Sur le mode d’une brève synthèse, que faut-il retenir de l’histoire de la lexicographie créole de 1958 à 2025 ? L’histoire de cette lexicographie atteste que des linguistes ont inauguré une œuvre pionnière par l’élaboration et l’enrichissement d’une indispensable réflexion théorique, certes embryonnaire, sur l’objet même de cette jeune lexicographie. NOTE 4 – L’œuvre pionnière de la lexicographie créole, élaborée par le linguiste haïtien Pradel Pompilus, s’intitule « Lexique créole-français » ; elle a été publiée par l’Université de Paris en 1958. Il n’est pas fortuit que ce « Lexique créole-français » comprend en sous-titre la mention « Thèse complémentaire » : une telle mention est pleinement justifiée car ce travail lexicographique s’insère dans une recherche doctorale qui en fournit le cadre et l’appareillage conceptuel / théorique, une première dans le champ neuf de la lexicographie haïtienne.
Il est utile de savoir que la thèse de doctorat de Pradel Pompilus, « La langue française en Haïti », présentée à la Faculté des lettres et sciences humaines de l’Université de Paris, comprend 304 pages. Elle a été publiée à Paris en 1961 par l’Institut des hautes études de l’Amérique latine avec le concours du Centre national de la recherche scientifique. Cet ouvrage est accessible sur Gallica, le portail de la BnF, la Bibliothèque nationale de France, et l’un de ses descriptifs de classification est « Français (langue) – Lexicologie – Haïti ». La « Troisième partie » de l’ouvrage s’intitule « Le lexique » (page 131 et suivantes) et elle consigne notamment « Les haïtianismes » (page 136 et suivantes) ainsi que « Les anglicismes (page 141 et suivantes).
Plusieurs des primo théoriciens-bâtisseurs de cette jeune lexicographie, d’autre part, ont élaboré des lexiques et des dictionnaires que nous avons répertoriés et classés dans notre « Essai de typologie de la lexicographie créole de 1958 à 2022 » paru en Haïti dans le journal Le National daté du 21 juillet 2022. Cet essai taxonomique se situe dans le prolongement du travail inaugural réalisé par le linguiste Henry Tourneux comme en témoigne son remarquable article « Un quart de siècle de lexicographie du créole haïtien (1975-2000) » paru dans « À l’arpenteur inspiré – Mélanges offerts à Jean Bernabé », ouvrage dirigé par Raphaël Confiant et Robert Damoiseau (Éditions Ibis rouge, Matoury, Guyane, 2006).

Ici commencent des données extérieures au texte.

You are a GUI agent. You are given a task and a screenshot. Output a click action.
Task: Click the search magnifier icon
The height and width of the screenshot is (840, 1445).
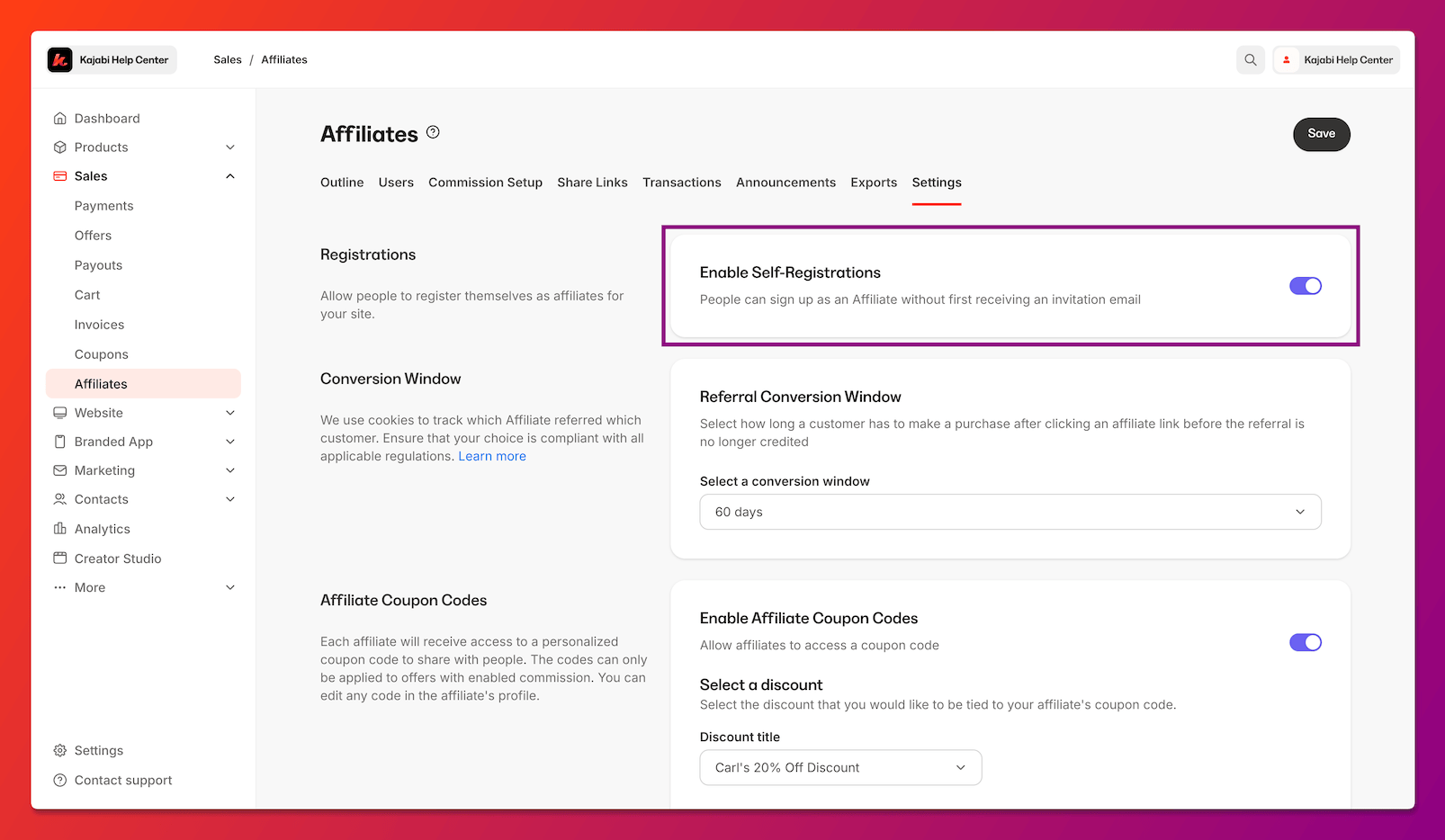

Pour rendre compte de l’amplitude, de la variété, de la richesse et des objectifs de la réflexion théorique inaugurale sur l’objet même de la lexicographie créole, nous avons effectué une recherche documentaire à l’aune de paramètres dédiés : en quoi consiste la contribution théorique embryonnaire des pionniers de la lexicographie créole ? À quelles nécessités répondait cette contribution théorique et qu’est-ce qui la distingue des recherches conduites auparavant par la créolistique dans les domaines de la syntaxe et de la phonologie ? Et, de manière liée, cette contribution théorique inaugurale, conjointe à la production de lexiques et de dictionnaires créoles, nous a-t-elle légué un cadre méthodologique de référence ainsi que des perspectives, notamment celle du partenariat linguistique entre les deux langues officielles d’Haïti, le créole et le français ? NOTE 5 – Sur les notions de « cohabitation des langues » et de « partenariat linguistique », voir notre article « Le partenariat créole-français, l’unique voie constitutionnelle et rassembleuse en Haïti » (Fondas kreyòl, 15 mars 2023). La problématique de la cohabitation des langues a été diversement étudiée par les linguistes et les sociolinguistes. Le lecteur curieux d’explorer cette problématique pourra consulter, entre autres, les références suivantes : « Les langues en contact », par Louis-Jean Calvet (La sociolinguistique, 2013) ; « Plurilinguisme, contact ou conflit de langues », par Henri Boyer (L’Harmattan, 2000) ; « Sociolinguistique des contacts de langues / Un domaine en plein essor », par Jacky Simonin et Sylvie Wharton, dans « Sociolinguistique du contact : Dictionnaire des termes et concepts » (Lyon : ENS Éditions, 2013) ; « Contacts de langues, politiques linguistiques et formes d’intervention », par Véronique Castellotti, Daniel Coste, Diana-Lee Simon, dans « Contacts de langues » (L’Harmattan, 2003) ; Robert Chaudenson et Louis-Jean Calvet : « Les langues dans l’espace francophone : de la coexistence au partenariat », L’Harmattan, 2001.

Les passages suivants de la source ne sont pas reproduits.